Been waiting for this one out of all your "why X pc failed" videos. I love NEC games, I'm happy to hear you do a vidoc on them.
I believe in the early 90’s the company I worked for imported an pick and place machine for putting parts on a pcb. It came with a “pc” as the controller but the floppy format was incompatible with US DOS floppy format. I tried for a while to get that machine to communicate with our systems so we could import design data but never succeeded.
I have been thinking about this topic all week!
If I recall correctly, there was also a distinct Japanese cellphone market - I guess that got steamrolled by iPhone/Android?
Or did I dream that?
You meant those fun PDA? Something similar to tomodachi?
@@Vysair I have a recollection of Economist articles about the tight control big Japanese telco companies had over Japanese cellphones, which, if am not dreaming, were of a distinct type relative to the rest of the world.
@@Vysair No. Prior to 2008 Japanese cellphones (non-smartphones) were seen as the most sophisticated in the world, cramming many features into a small frame (such as watching television, word processing, etc). Their phones followed the same path as Japanese PC's in this video: they existed on an isolated island ecosystem, and weren't exportable (no market really wanted them). The first iPhone model was snubbed, with both domestic and Western media saying it's inferior to Japanese phones and would never capture a toe-hold. By the advent of the iPhone 4/5 models, the iPhone became the top selling phone in Japan since 2012 (and continues today). Just like in this video, it was the advantage of the software that was the difference: the smartphone's operating system and app functionality.

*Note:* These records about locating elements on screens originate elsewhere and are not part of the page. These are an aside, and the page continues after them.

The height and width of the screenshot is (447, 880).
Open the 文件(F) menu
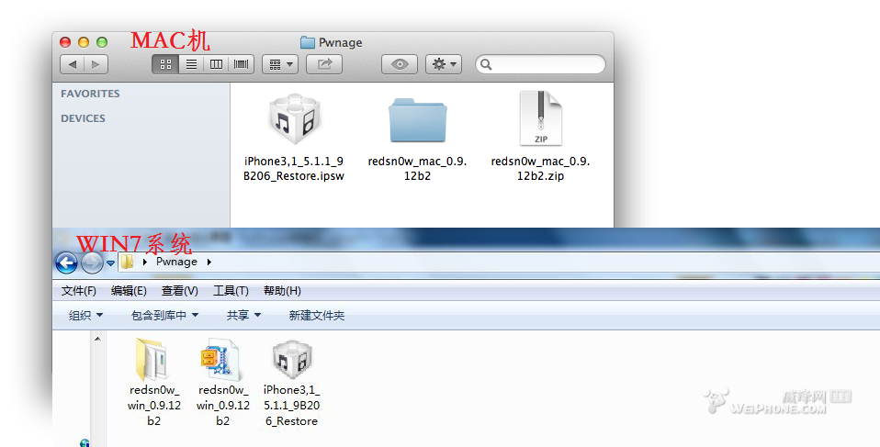(79, 291)
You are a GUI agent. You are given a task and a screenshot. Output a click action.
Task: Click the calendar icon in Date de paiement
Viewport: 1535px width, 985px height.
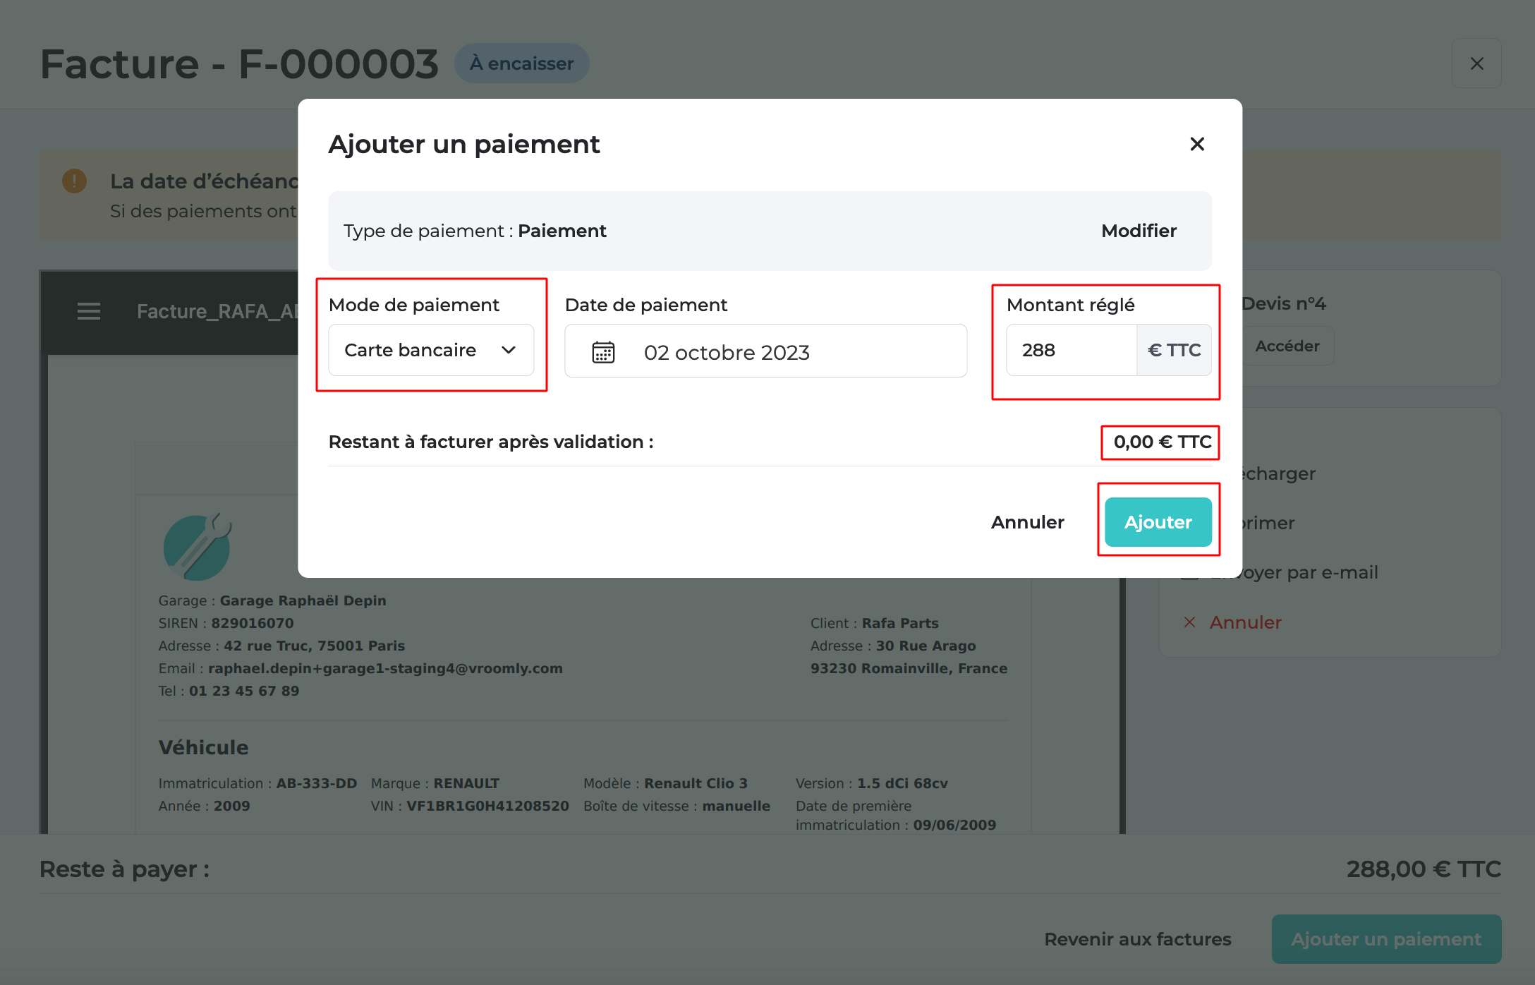[602, 351]

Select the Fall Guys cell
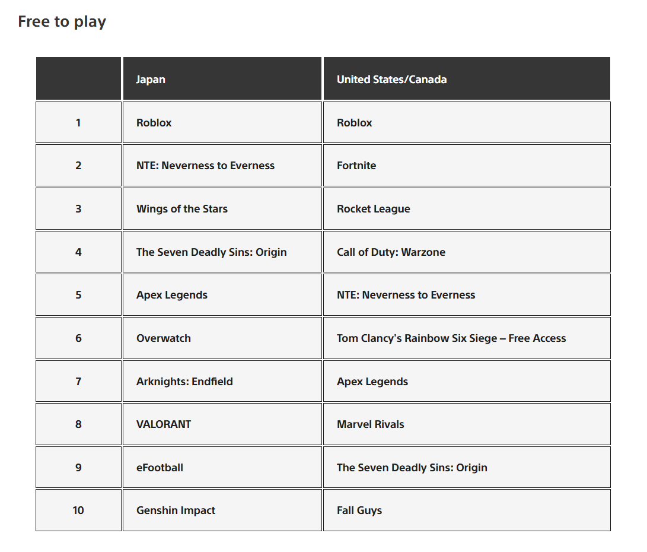(x=467, y=510)
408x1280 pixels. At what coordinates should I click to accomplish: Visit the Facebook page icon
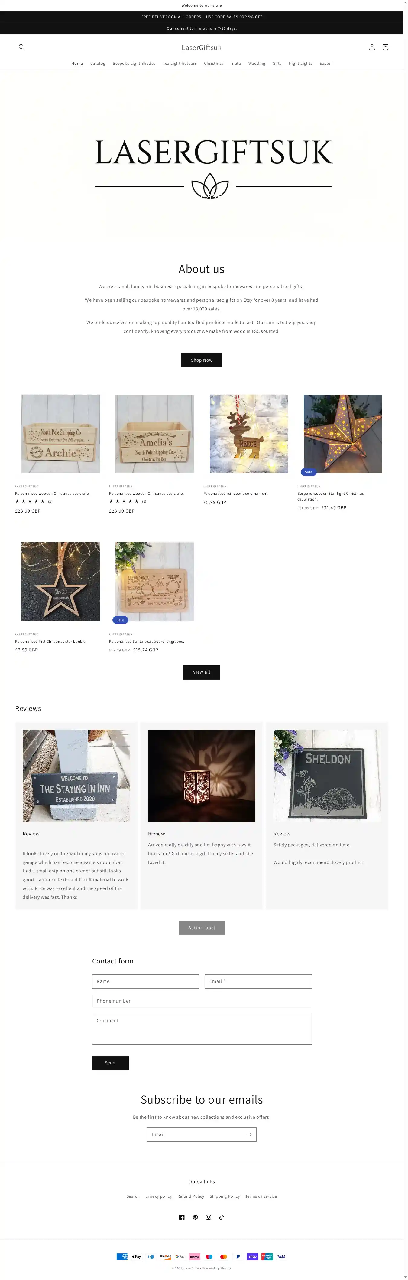pos(182,1217)

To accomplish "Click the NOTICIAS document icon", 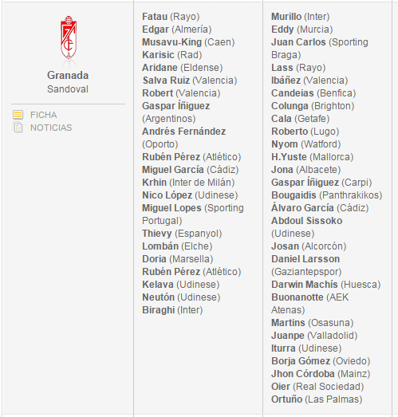I will pos(18,128).
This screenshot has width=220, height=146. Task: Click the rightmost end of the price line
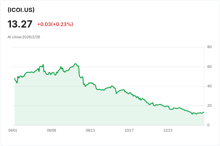(x=204, y=112)
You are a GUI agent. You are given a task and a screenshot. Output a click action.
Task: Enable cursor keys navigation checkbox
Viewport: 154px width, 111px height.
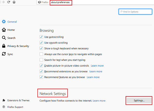pos(41,54)
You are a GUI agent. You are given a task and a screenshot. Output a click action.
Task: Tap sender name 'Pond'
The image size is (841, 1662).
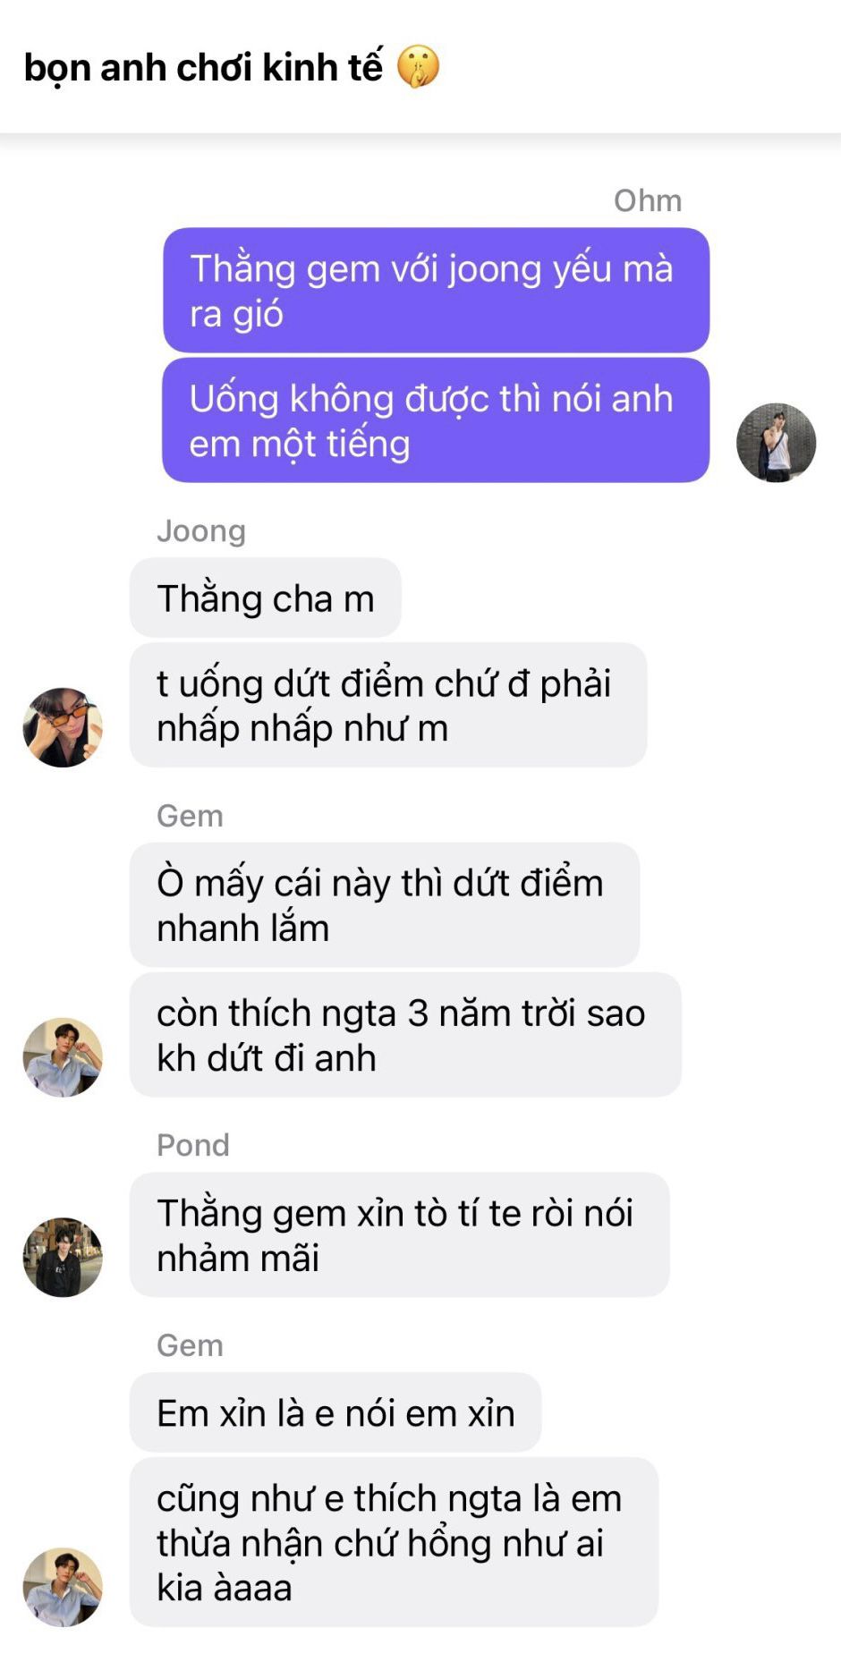[193, 1145]

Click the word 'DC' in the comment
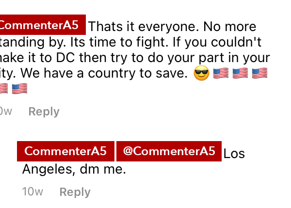[x=65, y=58]
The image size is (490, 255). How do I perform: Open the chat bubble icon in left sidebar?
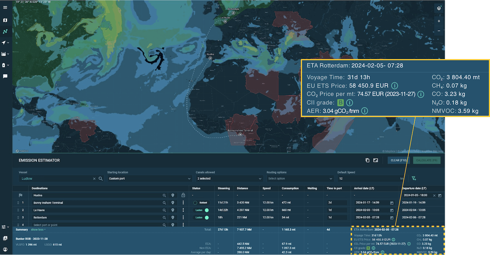point(5,76)
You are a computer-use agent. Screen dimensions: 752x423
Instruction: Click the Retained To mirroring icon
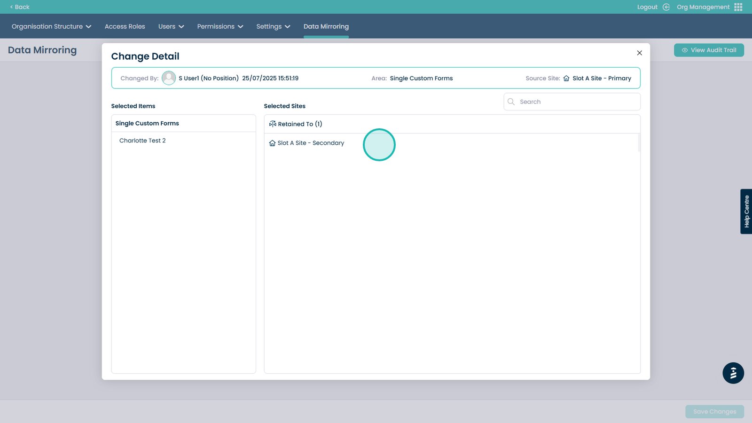pos(273,124)
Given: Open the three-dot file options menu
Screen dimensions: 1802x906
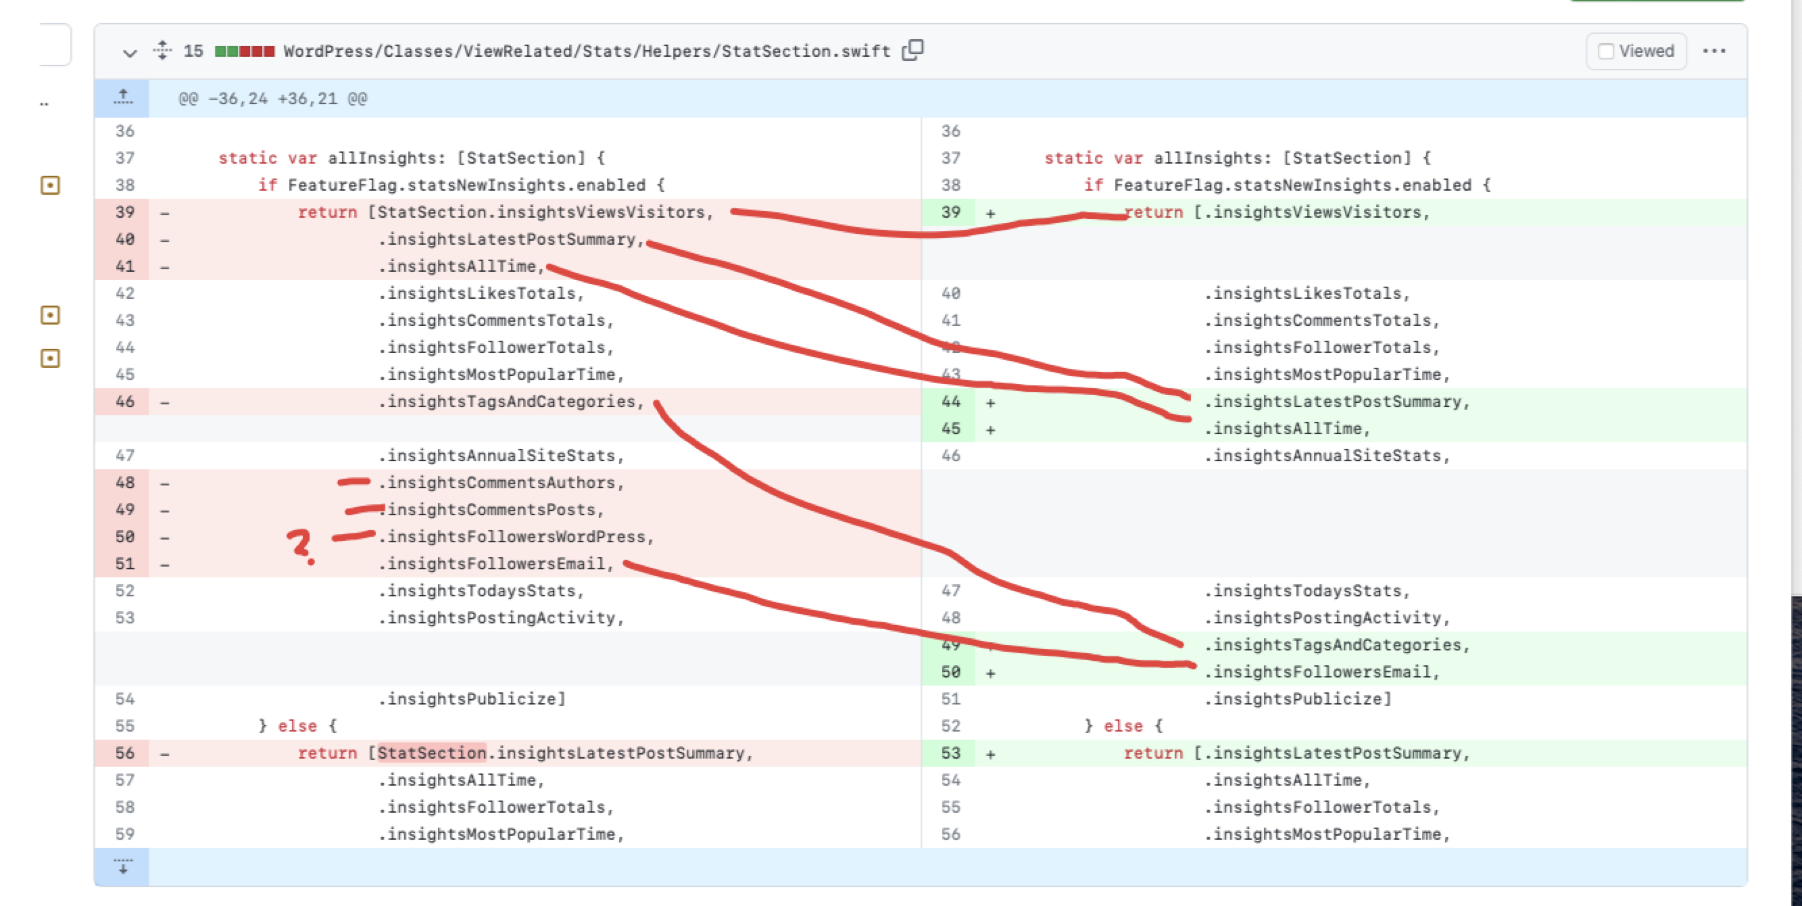Looking at the screenshot, I should click(x=1714, y=51).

Japan was well ahead of the US with cell phones in the 1990s. en.wikipedia.org/wiki/Galápagos_syndrome
You mean the "i-mode" in the late 1990s? The time when Japanese teenagers all had their kawaii phone sending messages with emojis and pictures, and we were still struggling with SMSs on boring Nokia phones with 2G network
I would love video on Japanese PC gaming history, in terms of PC's made for or capable for gaming and the software companies that spawned to supply them.
I am particularly impressed by the NEC APC which it’s first iteration came out a year before the PC-9801 in 1981, in the same IBM released the 5150. it had an 8086 just like the PC (which actually had an 8088) but certainly better graphics and sound capabilities than the CGA graphics and speakers of the pc. But it also had the capability to shut down itself through software which is insane because IBM compatible pcs only gained that feature with the release of the ATX standard and ACPI/APM power management 15 years after the release of the APC
when the APC came out, the alternatives were; 1) genuine IBM at a very high price, 2) big name clones eg Olivetti, which were subject to mysterious faults; 3) Asian clones which were cheap, very good compatibility, but assembled very roughly. The NEC APC was mid range in price, fully compatible, and rock solid reliability. We had lots of them in the company I worked for.
Fascinating History. I never knew this ever happened.